Monday, November 30, 2009

ISLAMIC FINANCE DISPUTE SETTLEMENT

Parties in a contract involving Islamic finance are free to structure their dealing to take into account Shariah requirements governing transactions, and have their terms documented in the relevant contractual documents. They can insert whatever clauses of their choice in so far as these clauses are not in any way repugnant to any established Shariah rules and principles. In many jurisdictions it is the requirement of regulatory laws that these parties need to ensure that their transactions are free from any element inconsistent with Islamic teachings. However it is very sad indeed to find out that some parties may sometimes indicate through their agreements that in case any dispute should arise in future between them, they would like to settle the possible dispute not in accordance with any Shariah compliant mechanism of dispute settlement.

What may happen is that the parties would instead prefer to settle such a future dispute through trials conducted by courts that are very clear from the very way they are constituted are far from being a suitable forum to dispose of the case in a Shariah compliant manner. Given that these courts are conventional courts in various jurisdictions that as a matter of judicial process are not from the outset suppose to decide cases brought before them in line with Shariah requirements. Hence the big question is how can it be said that the relevant dispute is to be disposed of in an Islamic way?

It is important that dispute related to Islamic financial transactions is settled in a Shariah compliant manner for two major reasons. Firstly when the parties hold out that they are conducting their affairs in Shariah compliant ways, they thereby make a representation to the general public that they are going to abide by the Shariah requirements in all their dealings. So when it turns out to be that they prefer to settle their future disputes in the above described manner, and to turn a blind eye on Islamic alternatives, the general public has all the reasons to ask why it remains so when other Shariah compliant alternatives are available. Secondly, assuming that an award may have been made by the non-Shariah compliant courts, does it mean that the amount so awarded in the judgment cannot be treated as halal/legitimate incomes for the relevant parties, or at least be described as questionable incomes that need to be purified.

What happened in Malaysia recently in the context of the latest amendment to the Malaysian Central Bank law is very interesting development to note. The amendment made it clear that the Malaysian civil courts and arbitrators must consider the published Shariah resolution passed by the Shariah Advisory Council of the Central Bank in deciding Islamic banking cases brought before them. The amendment also made it mandatory for the Court and the Arbitrator to refer any Shariah issue raised in the dispute which is not yet addressed by any published resolution mentioned above, and they must abide by any decision that the SAC may provide.

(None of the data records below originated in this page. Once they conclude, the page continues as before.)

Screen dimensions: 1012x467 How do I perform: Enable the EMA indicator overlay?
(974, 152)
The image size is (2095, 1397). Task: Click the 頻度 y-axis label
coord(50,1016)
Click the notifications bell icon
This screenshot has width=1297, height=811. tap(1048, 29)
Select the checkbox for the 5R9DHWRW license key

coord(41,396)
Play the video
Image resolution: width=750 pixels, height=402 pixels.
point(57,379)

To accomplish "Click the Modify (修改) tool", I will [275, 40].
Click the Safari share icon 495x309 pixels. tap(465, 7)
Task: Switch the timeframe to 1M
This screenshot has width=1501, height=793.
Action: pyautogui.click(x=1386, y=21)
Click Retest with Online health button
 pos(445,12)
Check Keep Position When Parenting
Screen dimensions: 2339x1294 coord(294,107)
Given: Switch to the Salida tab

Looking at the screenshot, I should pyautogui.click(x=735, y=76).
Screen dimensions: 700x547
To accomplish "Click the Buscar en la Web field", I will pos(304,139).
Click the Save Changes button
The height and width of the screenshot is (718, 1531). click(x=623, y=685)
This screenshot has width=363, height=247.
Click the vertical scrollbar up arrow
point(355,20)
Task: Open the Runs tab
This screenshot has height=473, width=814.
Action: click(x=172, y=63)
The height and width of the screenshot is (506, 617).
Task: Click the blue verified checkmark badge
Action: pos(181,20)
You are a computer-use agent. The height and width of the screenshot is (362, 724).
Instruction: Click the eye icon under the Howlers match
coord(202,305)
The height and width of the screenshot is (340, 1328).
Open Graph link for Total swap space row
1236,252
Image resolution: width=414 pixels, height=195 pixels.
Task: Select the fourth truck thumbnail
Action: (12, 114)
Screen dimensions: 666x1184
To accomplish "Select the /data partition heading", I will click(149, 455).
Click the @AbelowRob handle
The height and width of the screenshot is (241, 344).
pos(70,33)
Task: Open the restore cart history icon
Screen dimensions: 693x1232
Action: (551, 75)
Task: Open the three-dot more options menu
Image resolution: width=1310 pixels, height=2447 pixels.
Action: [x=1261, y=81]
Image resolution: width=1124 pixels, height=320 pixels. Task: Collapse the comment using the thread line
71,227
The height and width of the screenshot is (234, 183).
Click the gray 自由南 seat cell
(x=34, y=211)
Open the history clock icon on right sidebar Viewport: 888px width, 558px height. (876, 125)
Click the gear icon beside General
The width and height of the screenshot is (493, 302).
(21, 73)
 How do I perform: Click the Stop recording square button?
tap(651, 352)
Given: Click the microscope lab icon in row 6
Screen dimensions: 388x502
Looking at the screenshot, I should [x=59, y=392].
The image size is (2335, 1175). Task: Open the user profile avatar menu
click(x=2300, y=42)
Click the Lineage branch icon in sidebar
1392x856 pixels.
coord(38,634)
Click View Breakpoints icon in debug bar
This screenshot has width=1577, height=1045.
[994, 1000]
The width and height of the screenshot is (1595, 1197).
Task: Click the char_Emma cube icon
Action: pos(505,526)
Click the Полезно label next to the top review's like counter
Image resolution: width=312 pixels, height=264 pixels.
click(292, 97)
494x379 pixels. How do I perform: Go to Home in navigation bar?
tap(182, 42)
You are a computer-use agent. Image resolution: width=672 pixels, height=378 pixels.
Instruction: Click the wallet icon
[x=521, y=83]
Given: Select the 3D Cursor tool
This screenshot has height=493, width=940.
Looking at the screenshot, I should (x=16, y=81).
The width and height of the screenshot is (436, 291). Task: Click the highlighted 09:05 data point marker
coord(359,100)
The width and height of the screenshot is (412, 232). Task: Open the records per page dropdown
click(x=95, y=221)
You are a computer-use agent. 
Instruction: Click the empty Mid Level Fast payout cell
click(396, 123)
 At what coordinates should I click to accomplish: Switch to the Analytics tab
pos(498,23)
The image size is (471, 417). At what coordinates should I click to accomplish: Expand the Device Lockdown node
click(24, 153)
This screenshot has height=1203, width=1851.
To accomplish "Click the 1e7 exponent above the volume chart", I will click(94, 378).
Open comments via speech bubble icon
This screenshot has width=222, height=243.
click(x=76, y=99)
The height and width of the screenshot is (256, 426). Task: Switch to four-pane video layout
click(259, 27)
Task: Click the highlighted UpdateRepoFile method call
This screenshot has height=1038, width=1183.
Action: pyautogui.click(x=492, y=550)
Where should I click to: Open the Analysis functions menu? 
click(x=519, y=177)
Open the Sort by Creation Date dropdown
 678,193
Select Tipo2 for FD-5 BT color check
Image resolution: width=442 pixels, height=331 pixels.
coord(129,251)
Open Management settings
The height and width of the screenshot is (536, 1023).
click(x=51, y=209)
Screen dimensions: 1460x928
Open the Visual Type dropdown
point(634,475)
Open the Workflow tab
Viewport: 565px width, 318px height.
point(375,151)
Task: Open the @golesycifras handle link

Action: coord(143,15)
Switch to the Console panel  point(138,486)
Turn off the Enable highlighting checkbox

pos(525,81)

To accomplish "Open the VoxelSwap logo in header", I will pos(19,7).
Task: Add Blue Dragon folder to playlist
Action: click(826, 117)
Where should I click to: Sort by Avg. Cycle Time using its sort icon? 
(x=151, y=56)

It remains to be seen whether this approach will solve the dilemma faced by Islamic finance in this respect. Strictly speaking, from an Islamic classical perspective, a Muslim judge is always reminded to consult learned parties before issuing any judgment, and it is held that this approach, although is not mandatory to be taken, is accepted to be a highly recommended thing to be done by any presiding judge. But to put it in the manner that it is mandatory to be undertaken is something new, firstly because at the end of the day it will be the judge himself who is going to be responsible for the issued judgment.

Secondly, with respect to any opinion that may be possibly given by the consulted learned party the most that can be said is that it is a form of fatwa or shariah opinion that is basically not binding. Any court judgment on the contrary is binding on the disputing parties as a matter of authoritative expediency. Perhaps the reason that may have been relied upon by the Malaysian Parliament when the house passed the amendment is based on the fact that civil court judges were not trained in Islamic law, hence they need to abide by the SAC resolutions. But then, judgments are normally not given solely based on rules or law but they are based also on facts of the cases in question for which only the trial judges have the opportunity to establish. Furthermore trials in the civil court do not involve the same procedural process as normally employed in the Shariah court especially in the context of the role that can be played by oaths in establishing civil claims. The fact is that to dispose any given Islamic finance case is not just limited to the law aspect alone, but also the evidential and procedural aspects as well. Unless the relevant additional issues are properly addressed taking into consideration all that need to be considered in terms of Shariah requirements, the hope to achieve full settlement based on Islamic principle will remain something to be very genuine.